Friday, September 03, 2010

This won't end well, because it's blindingly idiotic.

According to the Chronicle of Higher Education, my Texas A&M colleagues up the road in College Station now get the privilege of being evaluated based on their bottom-line "financial value" to the university.  Take how much money the professor brings in (including some $ from tuition of the number of students taught), subtract their salary, and there you go.  This raises problematic points that should be obvious to anyone with two brain cells to rub together.  First, I guess it sucks to be in the humanities and social sciences - you almost certainly have negative value in this ranking. Congratulations, you leeches who take salary and don't bring in big research funding!  Second, it firmly establishes that the service contributions of faculty to the university are worthless in this ranking scheme.  Third, it establishes that the only measure of your educational contribution is how many students you teach - purely quantity, so if you teach large intro classes you're somehow valuable, but if you teach smaller upper division courses, you're less valuable.  Gee, that's not simplistic at all.  Now, the article doesn't actually say how these rankings will be used, but I'm having a hard time imagining ways that this metric is a good idea.

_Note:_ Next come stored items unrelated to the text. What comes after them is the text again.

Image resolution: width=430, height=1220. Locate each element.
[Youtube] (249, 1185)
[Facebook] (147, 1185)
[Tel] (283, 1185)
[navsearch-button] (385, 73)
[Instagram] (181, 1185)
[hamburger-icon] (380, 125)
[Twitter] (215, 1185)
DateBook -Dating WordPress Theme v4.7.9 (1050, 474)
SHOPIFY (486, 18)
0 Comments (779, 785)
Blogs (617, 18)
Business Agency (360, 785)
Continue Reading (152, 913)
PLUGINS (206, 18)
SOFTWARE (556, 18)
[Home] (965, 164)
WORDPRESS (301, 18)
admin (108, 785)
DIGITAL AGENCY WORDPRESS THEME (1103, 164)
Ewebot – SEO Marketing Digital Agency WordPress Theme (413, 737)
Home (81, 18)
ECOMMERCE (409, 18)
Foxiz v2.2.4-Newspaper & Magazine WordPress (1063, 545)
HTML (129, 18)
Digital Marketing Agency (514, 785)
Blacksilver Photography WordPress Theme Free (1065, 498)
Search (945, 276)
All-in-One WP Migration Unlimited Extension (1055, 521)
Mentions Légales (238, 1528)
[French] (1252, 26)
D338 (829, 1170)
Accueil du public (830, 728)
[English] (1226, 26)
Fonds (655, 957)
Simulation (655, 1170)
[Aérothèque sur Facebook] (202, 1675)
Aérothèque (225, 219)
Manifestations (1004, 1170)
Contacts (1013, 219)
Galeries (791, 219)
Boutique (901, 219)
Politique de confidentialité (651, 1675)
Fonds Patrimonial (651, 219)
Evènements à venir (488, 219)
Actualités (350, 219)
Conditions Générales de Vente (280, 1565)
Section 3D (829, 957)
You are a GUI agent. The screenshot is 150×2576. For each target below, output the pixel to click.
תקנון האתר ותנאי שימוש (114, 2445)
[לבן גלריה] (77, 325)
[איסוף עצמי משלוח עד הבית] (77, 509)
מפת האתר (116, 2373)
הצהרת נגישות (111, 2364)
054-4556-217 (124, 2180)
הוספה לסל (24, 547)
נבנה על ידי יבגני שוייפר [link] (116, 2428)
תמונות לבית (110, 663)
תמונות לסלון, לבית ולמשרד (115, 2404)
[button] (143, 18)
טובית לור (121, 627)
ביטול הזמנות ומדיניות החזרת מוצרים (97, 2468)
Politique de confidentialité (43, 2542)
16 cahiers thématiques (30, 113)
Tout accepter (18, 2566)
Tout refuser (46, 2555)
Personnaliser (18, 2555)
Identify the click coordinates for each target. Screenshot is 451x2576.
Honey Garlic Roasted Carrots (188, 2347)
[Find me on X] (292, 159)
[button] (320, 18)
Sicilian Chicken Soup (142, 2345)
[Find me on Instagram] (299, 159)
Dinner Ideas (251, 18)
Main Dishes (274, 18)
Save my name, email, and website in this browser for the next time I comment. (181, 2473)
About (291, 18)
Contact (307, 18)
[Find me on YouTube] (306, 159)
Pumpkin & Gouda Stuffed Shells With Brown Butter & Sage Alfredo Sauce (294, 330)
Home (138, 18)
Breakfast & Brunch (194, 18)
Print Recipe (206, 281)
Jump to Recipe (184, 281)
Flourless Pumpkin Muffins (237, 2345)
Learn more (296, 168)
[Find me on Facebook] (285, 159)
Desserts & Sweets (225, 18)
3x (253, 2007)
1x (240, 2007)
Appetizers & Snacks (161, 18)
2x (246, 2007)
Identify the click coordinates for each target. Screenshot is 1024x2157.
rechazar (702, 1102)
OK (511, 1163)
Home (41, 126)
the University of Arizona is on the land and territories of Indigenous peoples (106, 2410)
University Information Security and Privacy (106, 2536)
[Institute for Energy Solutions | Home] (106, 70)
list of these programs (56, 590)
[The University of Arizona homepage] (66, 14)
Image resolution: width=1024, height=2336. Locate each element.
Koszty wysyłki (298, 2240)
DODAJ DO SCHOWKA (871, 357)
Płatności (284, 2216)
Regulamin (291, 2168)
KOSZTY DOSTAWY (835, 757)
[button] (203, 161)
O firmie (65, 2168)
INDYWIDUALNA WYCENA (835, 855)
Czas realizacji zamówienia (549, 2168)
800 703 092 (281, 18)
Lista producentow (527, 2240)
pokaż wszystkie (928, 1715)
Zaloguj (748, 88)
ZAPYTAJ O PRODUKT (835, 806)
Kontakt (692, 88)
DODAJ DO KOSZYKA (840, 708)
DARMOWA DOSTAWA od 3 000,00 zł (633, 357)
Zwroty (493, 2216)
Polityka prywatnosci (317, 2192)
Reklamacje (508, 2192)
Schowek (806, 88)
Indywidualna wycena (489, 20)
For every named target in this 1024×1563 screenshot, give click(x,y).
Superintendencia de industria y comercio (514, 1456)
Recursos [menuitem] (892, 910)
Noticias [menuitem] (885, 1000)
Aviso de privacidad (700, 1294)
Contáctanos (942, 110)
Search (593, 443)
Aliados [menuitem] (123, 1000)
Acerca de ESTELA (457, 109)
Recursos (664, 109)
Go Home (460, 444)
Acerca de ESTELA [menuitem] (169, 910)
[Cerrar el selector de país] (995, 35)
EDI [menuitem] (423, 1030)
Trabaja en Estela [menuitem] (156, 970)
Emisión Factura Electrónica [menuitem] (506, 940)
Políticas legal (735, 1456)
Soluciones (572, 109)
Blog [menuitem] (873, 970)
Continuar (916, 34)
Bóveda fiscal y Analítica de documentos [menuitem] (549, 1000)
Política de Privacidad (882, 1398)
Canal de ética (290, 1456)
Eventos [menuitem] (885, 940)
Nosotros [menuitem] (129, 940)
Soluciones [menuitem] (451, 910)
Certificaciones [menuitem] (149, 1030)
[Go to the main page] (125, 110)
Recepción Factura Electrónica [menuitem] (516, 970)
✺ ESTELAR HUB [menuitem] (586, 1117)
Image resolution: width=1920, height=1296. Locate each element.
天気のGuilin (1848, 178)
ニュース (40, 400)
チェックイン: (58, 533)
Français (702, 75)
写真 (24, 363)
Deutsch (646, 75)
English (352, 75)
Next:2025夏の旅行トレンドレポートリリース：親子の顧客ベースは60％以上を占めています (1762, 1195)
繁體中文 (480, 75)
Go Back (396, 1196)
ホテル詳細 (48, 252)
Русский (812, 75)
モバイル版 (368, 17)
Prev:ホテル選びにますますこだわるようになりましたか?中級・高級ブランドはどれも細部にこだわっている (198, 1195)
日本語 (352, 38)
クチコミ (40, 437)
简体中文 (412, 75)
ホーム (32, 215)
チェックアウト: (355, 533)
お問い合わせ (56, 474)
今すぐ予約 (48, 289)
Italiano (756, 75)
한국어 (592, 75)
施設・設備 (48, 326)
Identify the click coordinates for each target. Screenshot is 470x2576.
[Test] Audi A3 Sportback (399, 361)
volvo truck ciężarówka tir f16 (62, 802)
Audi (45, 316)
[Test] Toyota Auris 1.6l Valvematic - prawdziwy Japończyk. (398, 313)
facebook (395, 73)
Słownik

Wednesday, September 01, 2010

Silicon oxide and all that.

It's been a busy week work-wise; hence the low rate of blogging.  However, I would be remiss if I failed to talk about the science behind a paper (on which I am a coauthor) that was mentioned on the front page of the New York Times yesterday.  A student, Jun Yao, co-advised by my colleagues Jim Tour and Lin Zhong, did a really elegant experiment that has gotten a lot of attention, and the science is pretty neat.  Here's the deal.  Lots of people have done experiments where they've seen what appears to be nonvolatile switching of the electrical resistance in various nanoscale systems (e.g., junctions in nanotubes and other nanomaterials).  That is, what is observed is that, with the use of voltage pulses, the electrical resistance of a device may be programmed to be comparatively high or comparatively low, and that state is preserved for a looooong time.  Long story short:  sometimes this behavior has nothing in particular to do with the nanoscale system being studied, and really results from the properties of the underlying or nearby silicon oxide, which is generally treated as inert and boring.  Well, as people in the Si industry can tell you at length, it turns out that silicon oxide isn't necessarily inert and boring.   What Jun showed via some elegant cross-sectional transmission electron microscopy is that when big voltage pulses are applied across small distances, it is possible to modify the oxide, effectively doing electrochemistry, and turning some of the oxide back into Si nanocrystals.  When those nanocrystals give a hopping path from one electrode to the other, the device is "on".  When that path is broken, the device is "off".  The resulting nanocrystals themselves are quite small, on the order of a few nm.  Hence the excitement about possibly using this approach for very dense, nonvolatile memory.  There are, of course, a great many engineering issues to be overcome (there's no need to tell me about that in the comments....), but it is definitely a pretty science result.